**EXERCISE AIM**
Rewrite the listing below with every "Instruction:" changed to "Goal:" and nothing else altered.

-- START --

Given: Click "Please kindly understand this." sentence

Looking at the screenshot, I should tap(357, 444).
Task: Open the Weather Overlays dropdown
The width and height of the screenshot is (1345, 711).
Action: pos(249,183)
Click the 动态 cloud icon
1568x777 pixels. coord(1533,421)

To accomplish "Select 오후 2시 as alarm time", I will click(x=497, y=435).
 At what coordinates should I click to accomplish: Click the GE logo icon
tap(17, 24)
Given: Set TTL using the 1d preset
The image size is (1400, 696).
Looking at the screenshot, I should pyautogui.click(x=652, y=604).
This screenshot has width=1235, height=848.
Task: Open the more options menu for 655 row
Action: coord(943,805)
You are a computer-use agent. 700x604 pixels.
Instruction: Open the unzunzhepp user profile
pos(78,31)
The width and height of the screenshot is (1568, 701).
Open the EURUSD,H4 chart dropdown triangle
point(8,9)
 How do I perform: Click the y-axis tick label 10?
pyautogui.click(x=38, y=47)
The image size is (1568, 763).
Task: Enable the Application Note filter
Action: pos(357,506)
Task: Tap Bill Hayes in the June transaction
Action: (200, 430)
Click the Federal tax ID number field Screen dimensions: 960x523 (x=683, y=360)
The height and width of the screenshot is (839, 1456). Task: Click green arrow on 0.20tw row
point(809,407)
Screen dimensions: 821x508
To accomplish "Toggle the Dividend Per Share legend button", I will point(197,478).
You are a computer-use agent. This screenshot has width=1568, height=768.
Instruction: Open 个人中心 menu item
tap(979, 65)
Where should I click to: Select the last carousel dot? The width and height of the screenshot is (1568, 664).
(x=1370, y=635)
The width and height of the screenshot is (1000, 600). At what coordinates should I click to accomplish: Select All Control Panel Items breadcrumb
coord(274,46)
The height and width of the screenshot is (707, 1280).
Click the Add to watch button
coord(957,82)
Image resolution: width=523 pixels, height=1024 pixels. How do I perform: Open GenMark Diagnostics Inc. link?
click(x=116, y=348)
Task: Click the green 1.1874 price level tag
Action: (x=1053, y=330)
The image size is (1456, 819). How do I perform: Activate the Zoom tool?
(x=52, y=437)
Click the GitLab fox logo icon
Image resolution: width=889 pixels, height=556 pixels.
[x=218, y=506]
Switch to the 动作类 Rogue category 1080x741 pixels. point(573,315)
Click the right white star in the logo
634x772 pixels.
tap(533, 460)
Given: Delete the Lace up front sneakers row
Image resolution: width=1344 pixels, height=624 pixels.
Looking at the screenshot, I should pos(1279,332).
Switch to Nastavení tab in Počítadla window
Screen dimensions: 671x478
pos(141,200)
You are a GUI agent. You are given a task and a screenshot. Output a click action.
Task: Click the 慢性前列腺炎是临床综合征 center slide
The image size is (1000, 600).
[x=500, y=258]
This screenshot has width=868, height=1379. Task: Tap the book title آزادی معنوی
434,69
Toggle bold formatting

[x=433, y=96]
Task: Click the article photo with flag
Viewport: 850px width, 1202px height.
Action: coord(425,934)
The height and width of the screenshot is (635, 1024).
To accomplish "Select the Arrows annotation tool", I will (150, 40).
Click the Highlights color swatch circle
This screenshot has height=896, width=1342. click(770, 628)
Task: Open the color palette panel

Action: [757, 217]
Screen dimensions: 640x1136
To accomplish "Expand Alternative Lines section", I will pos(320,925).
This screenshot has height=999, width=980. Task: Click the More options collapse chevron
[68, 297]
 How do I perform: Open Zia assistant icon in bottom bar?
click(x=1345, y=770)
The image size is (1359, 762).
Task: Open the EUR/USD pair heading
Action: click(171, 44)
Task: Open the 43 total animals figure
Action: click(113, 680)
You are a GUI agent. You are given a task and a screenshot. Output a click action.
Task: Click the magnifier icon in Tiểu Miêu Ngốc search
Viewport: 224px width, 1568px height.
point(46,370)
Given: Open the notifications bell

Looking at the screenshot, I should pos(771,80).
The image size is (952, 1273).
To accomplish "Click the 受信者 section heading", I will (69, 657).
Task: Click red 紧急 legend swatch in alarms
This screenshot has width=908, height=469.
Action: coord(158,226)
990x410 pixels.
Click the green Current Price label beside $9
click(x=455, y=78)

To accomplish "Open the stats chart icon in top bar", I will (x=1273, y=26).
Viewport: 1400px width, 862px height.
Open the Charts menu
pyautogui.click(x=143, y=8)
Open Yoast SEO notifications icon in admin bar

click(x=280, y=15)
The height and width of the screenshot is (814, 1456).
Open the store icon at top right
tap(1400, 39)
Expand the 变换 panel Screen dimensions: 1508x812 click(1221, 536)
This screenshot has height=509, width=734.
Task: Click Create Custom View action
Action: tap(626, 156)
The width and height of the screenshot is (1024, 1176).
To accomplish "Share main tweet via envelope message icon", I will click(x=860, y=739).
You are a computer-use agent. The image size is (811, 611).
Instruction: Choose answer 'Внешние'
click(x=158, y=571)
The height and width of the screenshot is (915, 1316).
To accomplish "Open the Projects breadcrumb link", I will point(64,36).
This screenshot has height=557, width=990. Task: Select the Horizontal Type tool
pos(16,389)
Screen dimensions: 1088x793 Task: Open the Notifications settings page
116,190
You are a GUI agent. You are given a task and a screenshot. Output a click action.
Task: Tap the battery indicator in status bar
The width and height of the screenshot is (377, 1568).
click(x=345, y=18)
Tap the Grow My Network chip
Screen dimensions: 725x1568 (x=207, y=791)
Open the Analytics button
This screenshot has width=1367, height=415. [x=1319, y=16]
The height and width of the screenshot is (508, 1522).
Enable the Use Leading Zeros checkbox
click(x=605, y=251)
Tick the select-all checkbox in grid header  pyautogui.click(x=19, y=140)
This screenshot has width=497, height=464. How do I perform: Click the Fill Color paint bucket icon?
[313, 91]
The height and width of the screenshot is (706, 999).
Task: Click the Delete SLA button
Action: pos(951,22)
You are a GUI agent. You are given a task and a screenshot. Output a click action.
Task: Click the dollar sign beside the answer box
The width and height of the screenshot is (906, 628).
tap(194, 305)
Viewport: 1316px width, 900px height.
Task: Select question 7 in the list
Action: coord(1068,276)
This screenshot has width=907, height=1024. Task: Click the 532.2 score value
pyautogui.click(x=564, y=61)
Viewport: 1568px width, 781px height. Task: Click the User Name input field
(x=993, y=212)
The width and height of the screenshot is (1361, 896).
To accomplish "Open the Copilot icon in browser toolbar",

-- END --

**EXERCISE ANSWER**
Given: Click "Please kindly understand this." sentence

Looking at the screenshot, I should tap(357, 444).
Task: Open the Weather Overlays dropdown
The width and height of the screenshot is (1345, 711).
Action: pos(249,183)
Click the 动态 cloud icon
1568x777 pixels. coord(1533,421)

To accomplish "Select 오후 2시 as alarm time", I will click(x=497, y=435).
 At what coordinates should I click to accomplish: Click the GE logo icon
tap(17, 24)
Given: Set TTL using the 1d preset
The image size is (1400, 696).
Looking at the screenshot, I should pyautogui.click(x=652, y=604).
This screenshot has width=1235, height=848.
Task: Open the more options menu for 655 row
Action: coord(943,805)
You are a computer-use agent. 700x604 pixels.
Goal: Open the unzunzhepp user profile
pos(78,31)
The width and height of the screenshot is (1568, 701).
Open the EURUSD,H4 chart dropdown triangle
point(8,9)
 How do I perform: Click the y-axis tick label 10?
pyautogui.click(x=38, y=47)
The image size is (1568, 763).
Task: Enable the Application Note filter
Action: pos(357,506)
Task: Tap Bill Hayes in the June transaction
Action: (200, 430)
Click the Federal tax ID number field Screen dimensions: 960x523 (x=683, y=360)
The height and width of the screenshot is (839, 1456). Task: Click green arrow on 0.20tw row
point(809,407)
Screen dimensions: 821x508
To accomplish "Toggle the Dividend Per Share legend button", I will point(197,478).
You are a computer-use agent. This screenshot has width=1568, height=768.
Goal: Open 个人中心 menu item
tap(979, 65)
Where should I click to: Select the last carousel dot? The width and height of the screenshot is (1568, 664).
(x=1370, y=635)
The width and height of the screenshot is (1000, 600). At what coordinates should I click to accomplish: Select All Control Panel Items breadcrumb
coord(274,46)
The height and width of the screenshot is (707, 1280).
Click the Add to watch button
coord(957,82)
Image resolution: width=523 pixels, height=1024 pixels. How do I perform: Open GenMark Diagnostics Inc. link?
click(x=116, y=348)
Task: Click the green 1.1874 price level tag
Action: (x=1053, y=330)
The image size is (1456, 819). How do I perform: Activate the Zoom tool?
(x=52, y=437)
Click the GitLab fox logo icon
Image resolution: width=889 pixels, height=556 pixels.
[x=218, y=506]
Switch to the 动作类 Rogue category 1080x741 pixels. point(573,315)
Click the right white star in the logo
634x772 pixels.
tap(533, 460)
Given: Delete the Lace up front sneakers row
Image resolution: width=1344 pixels, height=624 pixels.
Looking at the screenshot, I should pos(1279,332).
Switch to Nastavení tab in Počítadla window
Screen dimensions: 671x478
pos(141,200)
You are a GUI agent. You are given a task and a screenshot. Output a click action.
Task: Click the 慢性前列腺炎是临床综合征 center slide
The image size is (1000, 600).
[x=500, y=258]
This screenshot has width=868, height=1379. Task: Tap the book title آزادی معنوی
434,69
Toggle bold formatting

[x=433, y=96]
Task: Click the article photo with flag
Viewport: 850px width, 1202px height.
Action: coord(425,934)
The height and width of the screenshot is (635, 1024).
To accomplish "Select the Arrows annotation tool", I will (150, 40).
Click the Highlights color swatch circle
This screenshot has height=896, width=1342. click(770, 628)
Task: Open the color palette panel

Action: [757, 217]
Screen dimensions: 640x1136
To accomplish "Expand Alternative Lines section", I will pos(320,925).
This screenshot has height=999, width=980. Task: Click the More options collapse chevron
[68, 297]
 How do I perform: Open Zia assistant icon in bottom bar?
click(x=1345, y=770)
The image size is (1359, 762).
Task: Open the EUR/USD pair heading
Action: click(171, 44)
Task: Open the 43 total animals figure
Action: click(113, 680)
You are a GUI agent. You are given a task and a screenshot. Output a click action.
Task: Click the magnifier icon in Tiểu Miêu Ngốc search
Viewport: 224px width, 1568px height.
point(46,370)
Given: Open the notifications bell

Looking at the screenshot, I should pos(771,80).
The image size is (952, 1273).
To accomplish "Click the 受信者 section heading", I will (69, 657).
Task: Click red 紧急 legend swatch in alarms
This screenshot has width=908, height=469.
Action: coord(158,226)
990x410 pixels.
Click the green Current Price label beside $9
click(x=455, y=78)

To accomplish "Open the stats chart icon in top bar", I will (x=1273, y=26).
Viewport: 1400px width, 862px height.
Open the Charts menu
pyautogui.click(x=143, y=8)
Open Yoast SEO notifications icon in admin bar

click(x=280, y=15)
The height and width of the screenshot is (814, 1456).
Open the store icon at top right
tap(1400, 39)
Expand the 变换 panel Screen dimensions: 1508x812 click(1221, 536)
This screenshot has height=509, width=734.
Task: Click Create Custom View action
Action: tap(626, 156)
The width and height of the screenshot is (1024, 1176).
To accomplish "Share main tweet via envelope message icon", I will click(x=860, y=739).
You are a computer-use agent. The image size is (811, 611).
Goal: Choose answer 'Внешние'
click(x=158, y=571)
The height and width of the screenshot is (915, 1316).
To accomplish "Open the Projects breadcrumb link", I will point(64,36).
This screenshot has height=557, width=990. Task: Select the Horizontal Type tool
pos(16,389)
Screen dimensions: 1088x793 Task: Open the Notifications settings page
116,190
You are a GUI agent. You are given a task and a screenshot. Output a click action.
Task: Tap the battery indicator in status bar
The width and height of the screenshot is (377, 1568).
click(x=345, y=18)
Tap the Grow My Network chip
Screen dimensions: 725x1568 (x=207, y=791)
Open the Analytics button
This screenshot has width=1367, height=415. [x=1319, y=16]
The height and width of the screenshot is (508, 1522).
Enable the Use Leading Zeros checkbox
click(x=605, y=251)
Tick the select-all checkbox in grid header  pyautogui.click(x=19, y=140)
This screenshot has width=497, height=464. How do I perform: Click the Fill Color paint bucket icon?
[313, 91]
The height and width of the screenshot is (706, 999).
Task: Click the Delete SLA button
Action: pos(951,22)
You are a GUI agent. You are given a task and a screenshot. Output a click action.
Task: Click the dollar sign beside the answer box
The width and height of the screenshot is (906, 628).
tap(194, 305)
Viewport: 1316px width, 900px height.
Task: Select question 7 in the list
Action: coord(1068,276)
This screenshot has width=907, height=1024. Task: Click the 532.2 score value
pyautogui.click(x=564, y=61)
Viewport: 1568px width, 781px height. Task: Click the User Name input field
(x=993, y=212)
The width and height of the screenshot is (1361, 896).
To accomplish "Open the Copilot icon in browser toolbar",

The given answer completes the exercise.